Knowing I’ll never be a genius is quite freeing actually, in that my mind is designed to read and retain minutiae most people find meaningless. For purposes of this space, I came across a great example while researching RAC requests.
For me, there is a big blank spot in the RAC process, and that can be formed as a simple question: what audit issues do the RACs want to look at that have yet to receive CMS’s widespread approval? When an issue is approved, the issue appears on the listings compiled on the websites of the four RAC contractors, but the RACs and CMS are not sharing information about what issues are under consideration for widespread audit.
In an e-mail response to my inquiry on the subject yesterday, Scott Wakefield, the CMS Project Officer for RAC Regions A & B stated “The nature of any issue for widespread review may change significantly during Board review of the evidence provided by the RAC, therefore, the CMS New Issue Review Board does not publish a list of review issues pending approval”. While this is polite, concise government-speak that is covered more easily by the word “NO!”, there is a phrase in that answer that should catch your attention, and that phrase is “…evidence provided by the RAC…”. If an issue isn’t on the approved issues list, how is the RAC gaining evidence?
Exploring further, I found the following RAC FAQ on the CMS website:
Question: I received an additional documentation request (ADR) letter from a Recovery Audit Contractors (RAC) for an issue that is not approved on their website. Do I need to submit the record?
Answer: RACs may request a small sample of records to assist CMS in determining if an audit concept is consistent with Medicare policy and should be approved for widespread review. Providers must still submit the requested documentation to the RAC within the expected timeframe to avoid having that claim denied. The RAC will complete its review of the claim and issue a review results letter within 60 days.
Since I’m not a genius but rather a grand high exhalted keeper of bar knowledge, let me simplify this for you. The approved issues lists are nice, but the RACs can look at anything at any time if they identify a targeted claim as an issue they want approved. Clarifying further, respond to all additional documentation requests in a timely fashion, no matter what issue may be at stake!
If you take this information and combine it with information previously learned regarding what constitutes “good cause” for audit, and the conclusion that I reach is that every issue is on the table for RAC audit. This allows for the following scenario to happen. A RAC identifies an issue it believes should be approved for widespread review. It sends ADR’s to affected physicians and the review results show some aberrations, but not enough, in the view of the CMS New Issue Review Board, to approve the issue for widespread review. For the providers who are determined to have been overpaid based on the RAC testing their theories, one consolation is that the information is not forwarded to the administrative carrier for adjustment until CMS approves the issue for review. If the issue is not approved, a letter will be sent to the provider stating that the audit for the affected claims has been closed.

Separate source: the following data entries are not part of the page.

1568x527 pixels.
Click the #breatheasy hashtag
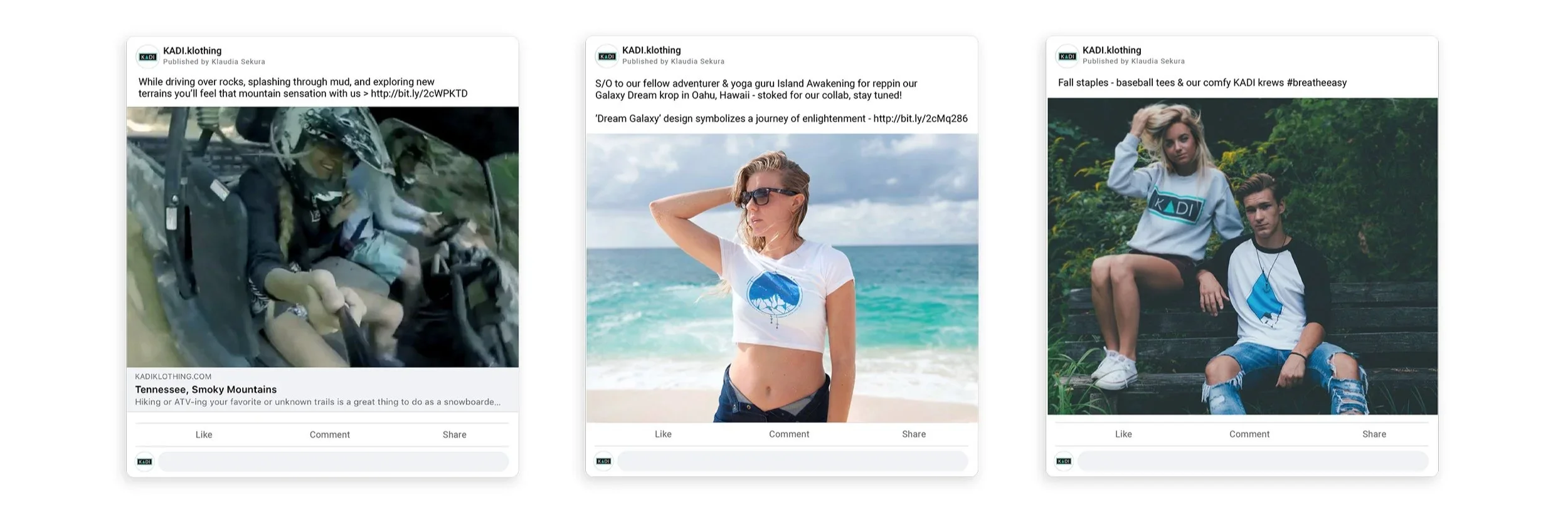coord(1316,83)
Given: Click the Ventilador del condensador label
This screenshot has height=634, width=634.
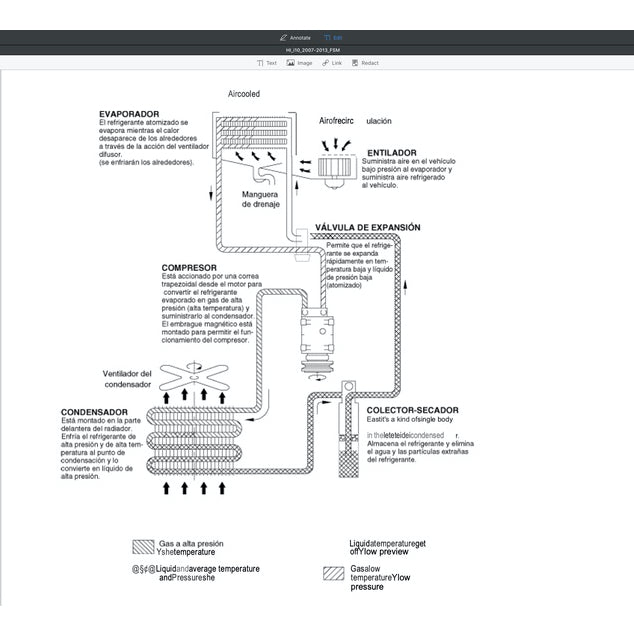Looking at the screenshot, I should (127, 379).
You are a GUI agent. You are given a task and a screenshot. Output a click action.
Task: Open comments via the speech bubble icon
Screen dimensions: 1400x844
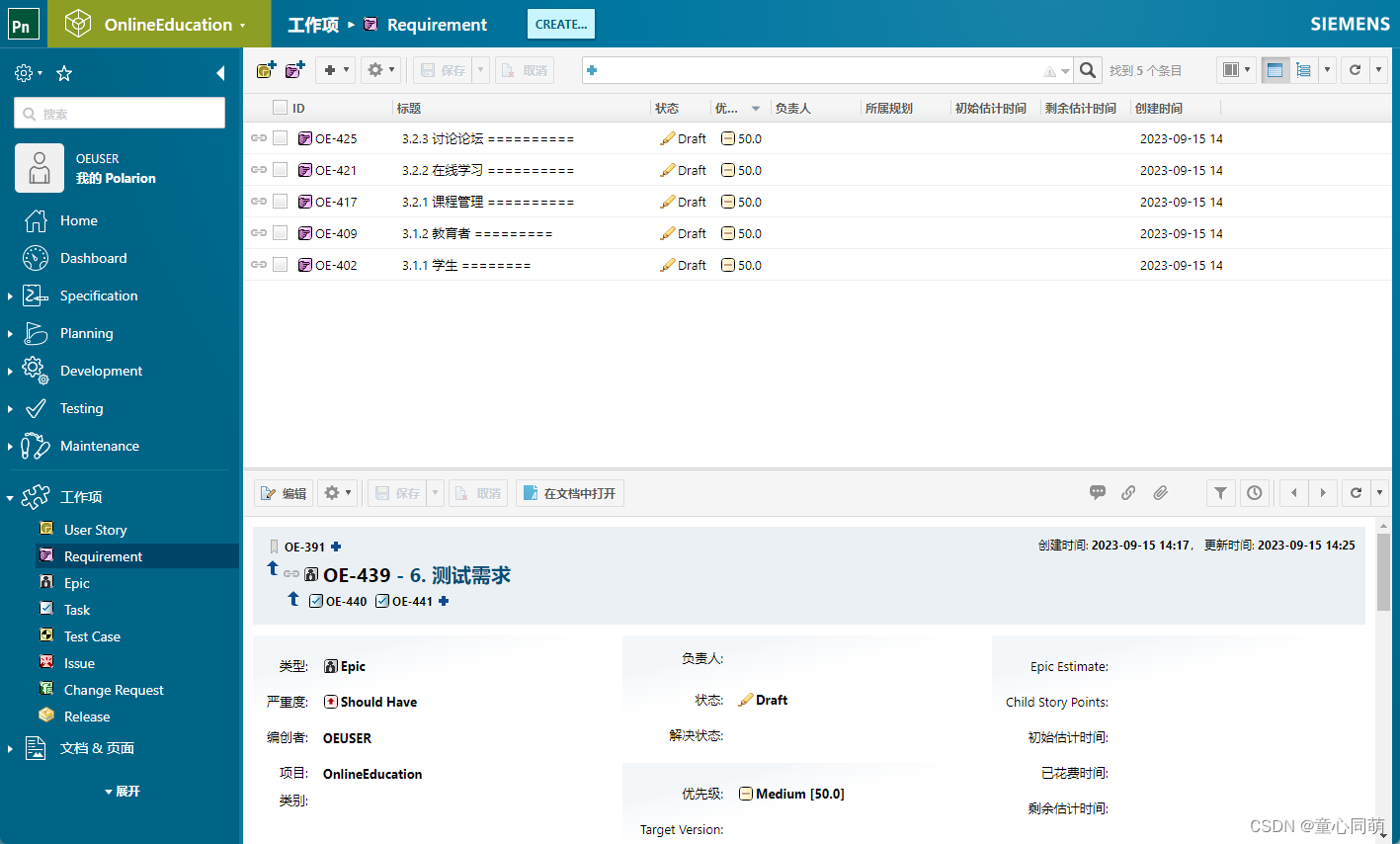(x=1098, y=492)
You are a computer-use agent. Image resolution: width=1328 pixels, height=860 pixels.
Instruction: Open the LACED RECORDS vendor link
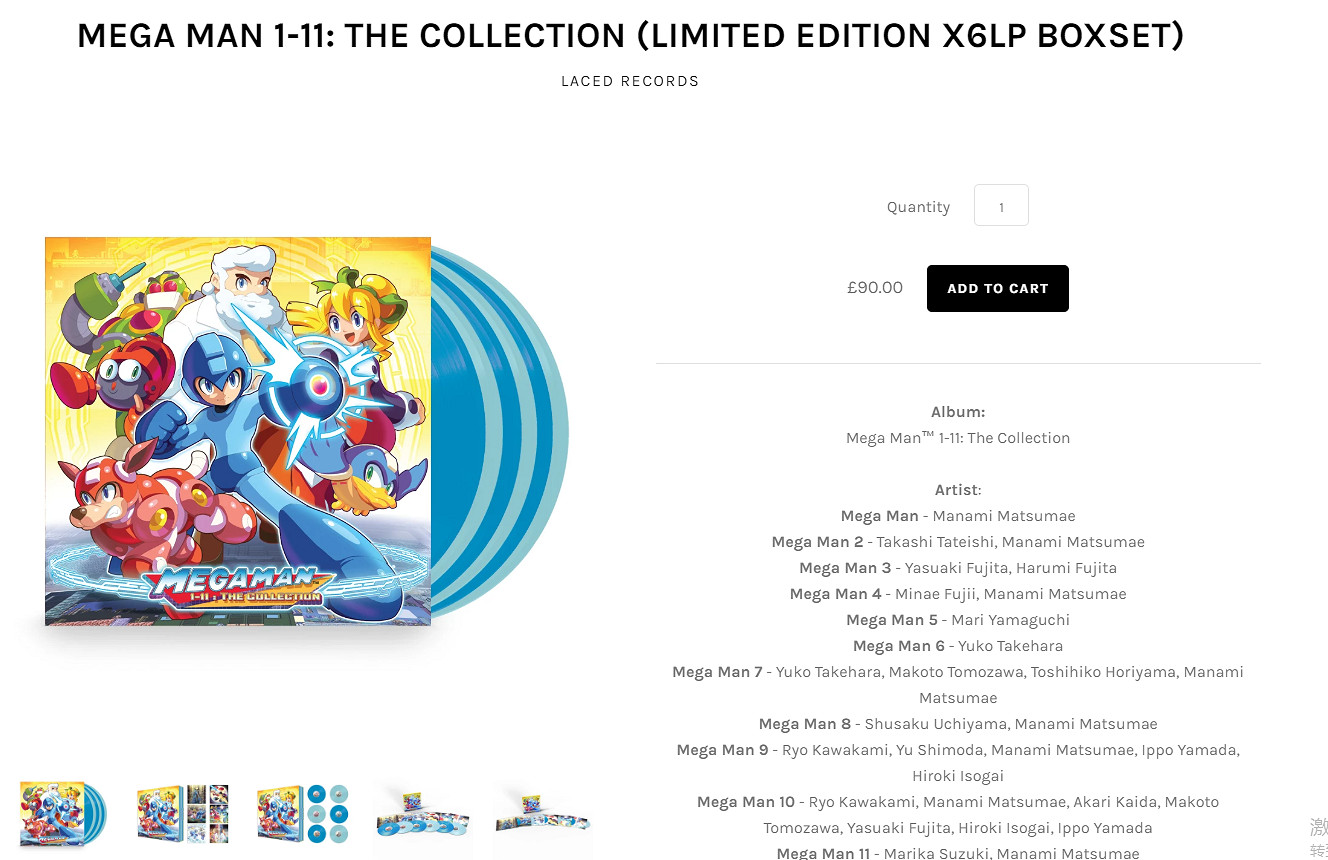click(x=630, y=81)
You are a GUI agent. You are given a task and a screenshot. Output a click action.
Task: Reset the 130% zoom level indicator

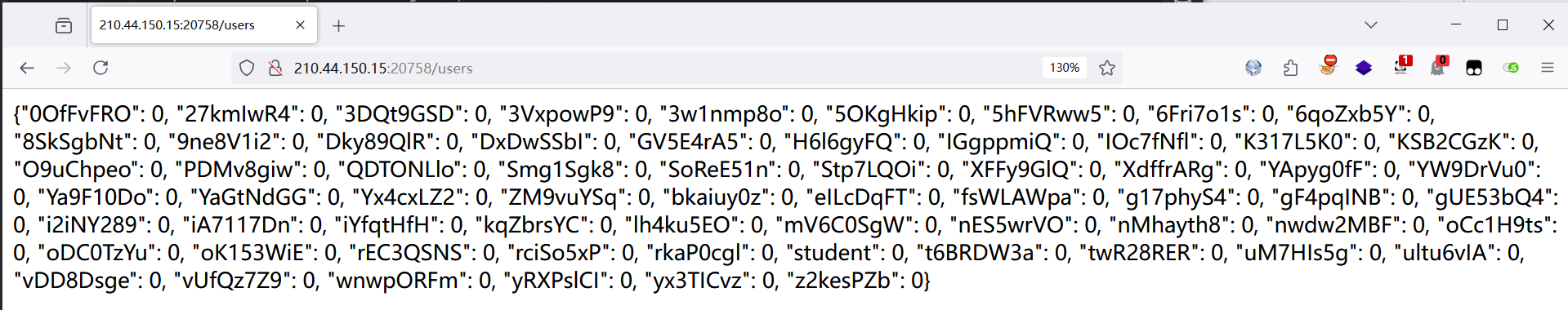(x=1064, y=68)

The last gap in my bar knowledge database has to do with issues for which widespread review is rejected based on the evidence furnished by the RAC. If pending approvals are not published, it would stand to reason that rejected issues are not published as well. Utilizing deductive reasoning, I would say that based on the scope of fraud previously identified in government health care, it would not be in CMS’ personality profile to inform providers of issues that are not being reviewed. To cover all my bases, Mr. Wakefield responded to my latest question on this issue, saying “No, rejected issues are not made public”. If a provider receives a letter stating that the audit has been closed, archive it and share the issue (PHI excluded) with anyone who will listen. This is how we’ll all learn what has not been approved.
The particular bar knowledge shared with you today isn’t as enticing as knowing album titles for info seekers on a bender in Frisco, but it’s hoped that it was just enough to illustrate the new reality of the RACs having the mandated ability to look at anything it wishes for any reason.